Even the participants were apprehensive.

“I feel like I’m going to be so awkward. I don’t know how to relate to them. I feel like they just read the newspaper,” one teen remarked before heading into the experiment.

It’s said that children and grandparents get on so well because they have a common enemy. In today’s fragmented families, where the elderly are so often resentfully farmed out to old folks’ homes, kids and oldies mightn’t see so much of each other. But they still have a common enemy.

The answer is loneliness.

“I feel empty, hopeless. I feel lonely all the time,” says 74-year-old Cecilia in the first episode […]

While the older people experience loneliness through feeling like they’re not participating in life anymore, the younger teens struggle with making friends, isolation and working out who they are in life.

I’ve written before that today’s young people are a generation especially blighted by loneliness. Why would this be? These are traditionally the years when people often form their most intense friendships, after all. It’s likely that that was first broken by the rise of so-called “social” media.

Then a new monster came along and stamped on the shattered pieces.

Both demographics were some of the hardest hit during the pandemic.

“When I came back from the most recent lockdown, I didn’t have anybody. That was kind of the reason I joined the program,” says 15-year-old Dora.

One-in-three seniors say they are lonely, for teenagers, it’s one in two.

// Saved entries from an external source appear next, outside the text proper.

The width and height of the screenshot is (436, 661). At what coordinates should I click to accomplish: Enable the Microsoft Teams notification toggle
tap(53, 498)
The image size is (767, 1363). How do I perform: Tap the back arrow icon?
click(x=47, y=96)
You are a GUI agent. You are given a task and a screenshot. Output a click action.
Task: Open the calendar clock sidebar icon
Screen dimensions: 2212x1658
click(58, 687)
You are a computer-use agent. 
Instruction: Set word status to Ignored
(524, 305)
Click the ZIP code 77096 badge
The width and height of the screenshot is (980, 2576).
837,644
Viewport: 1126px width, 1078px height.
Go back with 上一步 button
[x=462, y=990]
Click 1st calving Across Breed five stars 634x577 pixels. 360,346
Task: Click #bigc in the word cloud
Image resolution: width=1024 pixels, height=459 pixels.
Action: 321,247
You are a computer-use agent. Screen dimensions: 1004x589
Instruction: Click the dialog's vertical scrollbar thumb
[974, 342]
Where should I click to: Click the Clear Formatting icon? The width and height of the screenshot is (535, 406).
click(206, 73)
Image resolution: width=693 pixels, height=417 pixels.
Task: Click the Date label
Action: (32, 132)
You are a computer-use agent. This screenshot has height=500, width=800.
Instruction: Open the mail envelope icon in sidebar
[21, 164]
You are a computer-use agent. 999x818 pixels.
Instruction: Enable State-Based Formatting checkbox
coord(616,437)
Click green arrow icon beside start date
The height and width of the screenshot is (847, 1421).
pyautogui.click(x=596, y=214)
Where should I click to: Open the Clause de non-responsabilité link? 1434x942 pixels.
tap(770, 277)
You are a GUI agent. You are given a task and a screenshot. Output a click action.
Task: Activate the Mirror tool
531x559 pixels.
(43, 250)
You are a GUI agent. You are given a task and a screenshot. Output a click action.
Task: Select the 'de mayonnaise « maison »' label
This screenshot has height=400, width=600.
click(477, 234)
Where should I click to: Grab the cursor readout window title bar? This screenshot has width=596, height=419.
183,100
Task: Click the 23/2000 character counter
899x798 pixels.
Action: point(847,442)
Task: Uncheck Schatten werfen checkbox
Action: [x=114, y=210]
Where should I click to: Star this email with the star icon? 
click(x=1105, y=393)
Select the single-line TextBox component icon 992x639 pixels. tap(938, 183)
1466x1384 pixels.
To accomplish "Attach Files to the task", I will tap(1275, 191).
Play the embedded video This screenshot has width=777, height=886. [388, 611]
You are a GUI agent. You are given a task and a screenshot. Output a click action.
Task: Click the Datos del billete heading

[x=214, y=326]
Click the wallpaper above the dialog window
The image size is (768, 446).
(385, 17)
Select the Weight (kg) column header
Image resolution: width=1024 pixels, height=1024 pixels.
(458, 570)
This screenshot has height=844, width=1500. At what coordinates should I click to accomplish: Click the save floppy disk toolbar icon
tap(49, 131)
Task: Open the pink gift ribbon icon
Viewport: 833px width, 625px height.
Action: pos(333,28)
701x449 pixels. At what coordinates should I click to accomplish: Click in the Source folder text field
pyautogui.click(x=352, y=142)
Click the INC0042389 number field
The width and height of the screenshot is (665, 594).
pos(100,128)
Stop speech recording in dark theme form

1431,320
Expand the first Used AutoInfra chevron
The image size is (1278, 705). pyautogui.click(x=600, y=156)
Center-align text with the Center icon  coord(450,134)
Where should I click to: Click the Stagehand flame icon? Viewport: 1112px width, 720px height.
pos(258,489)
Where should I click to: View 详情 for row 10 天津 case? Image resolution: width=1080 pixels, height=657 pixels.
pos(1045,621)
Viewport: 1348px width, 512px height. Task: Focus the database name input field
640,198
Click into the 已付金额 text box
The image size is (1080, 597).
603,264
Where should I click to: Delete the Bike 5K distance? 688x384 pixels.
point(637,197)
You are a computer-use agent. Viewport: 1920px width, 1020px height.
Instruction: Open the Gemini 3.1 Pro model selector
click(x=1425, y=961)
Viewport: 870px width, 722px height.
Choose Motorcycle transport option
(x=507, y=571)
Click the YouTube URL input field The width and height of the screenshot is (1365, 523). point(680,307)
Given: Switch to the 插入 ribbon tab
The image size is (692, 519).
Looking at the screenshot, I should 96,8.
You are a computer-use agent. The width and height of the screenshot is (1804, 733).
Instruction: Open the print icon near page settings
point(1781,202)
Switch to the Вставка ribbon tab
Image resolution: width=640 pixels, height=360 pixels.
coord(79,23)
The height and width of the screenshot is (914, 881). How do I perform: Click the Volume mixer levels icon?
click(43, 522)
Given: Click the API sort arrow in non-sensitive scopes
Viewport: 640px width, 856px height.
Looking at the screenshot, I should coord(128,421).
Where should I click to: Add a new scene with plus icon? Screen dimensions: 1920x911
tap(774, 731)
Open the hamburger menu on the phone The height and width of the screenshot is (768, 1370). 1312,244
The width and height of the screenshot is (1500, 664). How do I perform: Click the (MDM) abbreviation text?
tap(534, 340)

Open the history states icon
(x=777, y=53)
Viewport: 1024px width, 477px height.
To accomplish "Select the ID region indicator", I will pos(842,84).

So, now they really do have a common enemy.

As the show’s adolescent expert says, each group has a lot to teach the other and fostering intergenerational relationships could be key to combating loneliness.

“One’s got a lived experience and the other is going through a journey for themselves, so having someone who has gone through what they’re going through allows them to ask questions on ways to get through what they’re going through,” the show’s adolescent expert Ali Faraj says.

“All of us are writing our own books, and these older adults have a book that’s written, and it’s a privilege for us to be able to read that book.”

Ali says it’s important for parents to put their younger teenagers into environments where they are connecting with other people, both older and younger.

“People were starting to share situations, emotions and feelings, and people started to bounce off each other [and] create real life bonds,” says Ali.

He says the moments that hit the hardest during the experiment came when people started to realise they aren’t alone, and that there are people out there who can support and befriend them.

Perhaps instead of spending their free time chasing meaningless “Likes” on Instagram, young people might consider volunteering at an old folks’ home. For their part, instead of sitting in front of the tv tut-tutting about the younger generation, the oldies might find out they’ve got more in common than not.

And if you’re wondering whether it did continue, like Ali said was important – it did.

“I went to see Shakespeare with Phil on Thursday, and Cecilia took me shopping for my birthday,” says Dora.

“It’s all round a really great experience and all the friends I made, I hope I’ll be friends with for a very long time.”